Dans une société démocratique et individualiste, il est bon de dire que
chacun a le droit de penser comme il l’entend. C’est d’ailleurs l’une des phrases
que l’on peut lire jusqu’à l’écœurement dans les travaux de philosophie des élèves
de cégep. « Chacun a sa définition personnelle, écrivent-ils, de l’amour, de la
liberté, de la vie, du bonheur, du beau ou même du magasinage. » Ils l’écrivent
tous, mais je vous dirai à ce sujet deux choses : premièrement, lorsqu’on fait une
telle affirmation, on devrait s’attendre à ce que la personne songe, dans le même
travail, à nous fournir cette définition personnelle et je suppose originale de la
liberté, de l’amour ou du sujet dont il est question. Au moins la sienne, justement
celle qui fait sens pour elle. Mais cette définition est la plupart du temps absente
du travail, ce qui signifie qu’on va jusqu’au seuil de la philosophie mais qu’on
s’arrête là où elle commence.
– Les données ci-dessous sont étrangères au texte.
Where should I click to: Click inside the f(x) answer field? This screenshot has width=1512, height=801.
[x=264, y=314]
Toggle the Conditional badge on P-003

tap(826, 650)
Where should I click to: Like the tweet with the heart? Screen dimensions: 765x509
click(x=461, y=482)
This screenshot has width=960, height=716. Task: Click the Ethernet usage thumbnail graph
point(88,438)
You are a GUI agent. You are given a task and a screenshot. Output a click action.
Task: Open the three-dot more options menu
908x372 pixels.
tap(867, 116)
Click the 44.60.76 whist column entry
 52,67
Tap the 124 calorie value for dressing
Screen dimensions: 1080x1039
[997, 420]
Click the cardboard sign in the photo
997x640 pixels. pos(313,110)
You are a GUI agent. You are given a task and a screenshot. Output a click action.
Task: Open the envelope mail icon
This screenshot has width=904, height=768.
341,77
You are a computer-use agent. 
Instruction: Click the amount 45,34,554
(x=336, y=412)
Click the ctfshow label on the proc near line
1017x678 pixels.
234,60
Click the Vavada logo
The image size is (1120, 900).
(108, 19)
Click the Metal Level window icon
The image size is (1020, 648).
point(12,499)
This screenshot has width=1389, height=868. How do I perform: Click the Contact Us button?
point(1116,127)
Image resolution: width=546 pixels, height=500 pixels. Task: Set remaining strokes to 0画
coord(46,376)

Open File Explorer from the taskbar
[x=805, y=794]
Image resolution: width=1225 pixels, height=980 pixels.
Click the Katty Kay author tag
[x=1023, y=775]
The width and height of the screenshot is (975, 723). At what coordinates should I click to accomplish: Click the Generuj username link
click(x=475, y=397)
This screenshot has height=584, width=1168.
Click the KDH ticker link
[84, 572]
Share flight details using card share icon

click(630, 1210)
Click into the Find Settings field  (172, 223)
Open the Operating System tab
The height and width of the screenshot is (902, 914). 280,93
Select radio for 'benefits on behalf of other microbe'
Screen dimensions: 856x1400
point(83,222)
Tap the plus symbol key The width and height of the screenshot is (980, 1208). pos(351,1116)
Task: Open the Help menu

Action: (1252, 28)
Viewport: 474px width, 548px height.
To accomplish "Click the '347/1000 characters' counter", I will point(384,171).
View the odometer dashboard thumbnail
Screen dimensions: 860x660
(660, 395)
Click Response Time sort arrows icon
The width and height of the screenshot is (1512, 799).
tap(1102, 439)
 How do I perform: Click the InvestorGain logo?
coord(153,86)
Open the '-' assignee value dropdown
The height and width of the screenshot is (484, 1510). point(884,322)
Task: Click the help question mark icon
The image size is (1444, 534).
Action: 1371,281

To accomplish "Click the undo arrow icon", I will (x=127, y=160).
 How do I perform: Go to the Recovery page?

Deuxièmement, même lorsqu’on affirme que tout le
monde a le droit d’avoir une définition personnelle de la liberté, de l’amour, du
beau ou de la vie, on voudrait aussi, je l’espère, qu’elle soit partagée par quelques-
uns, car à quoi sert-il de penser si mes pensées ne peuvent pas être partagées
avec les autres ? Ce qui fait sens exclusivement pour moi n’est pas encore ce que
nous pouvons nommer du sens.
Comment fabriquer du sens, si je suis toujours seul à penser ? Comment
fabriquer du sens, si je n’ai jamais besoin de soumettre ce que je pense aux
autres ? Il y a du sens quand il y a les autres. Quelque chose qui n’aurait du sens
que pour moi n’a finalement pas beaucoup de sens.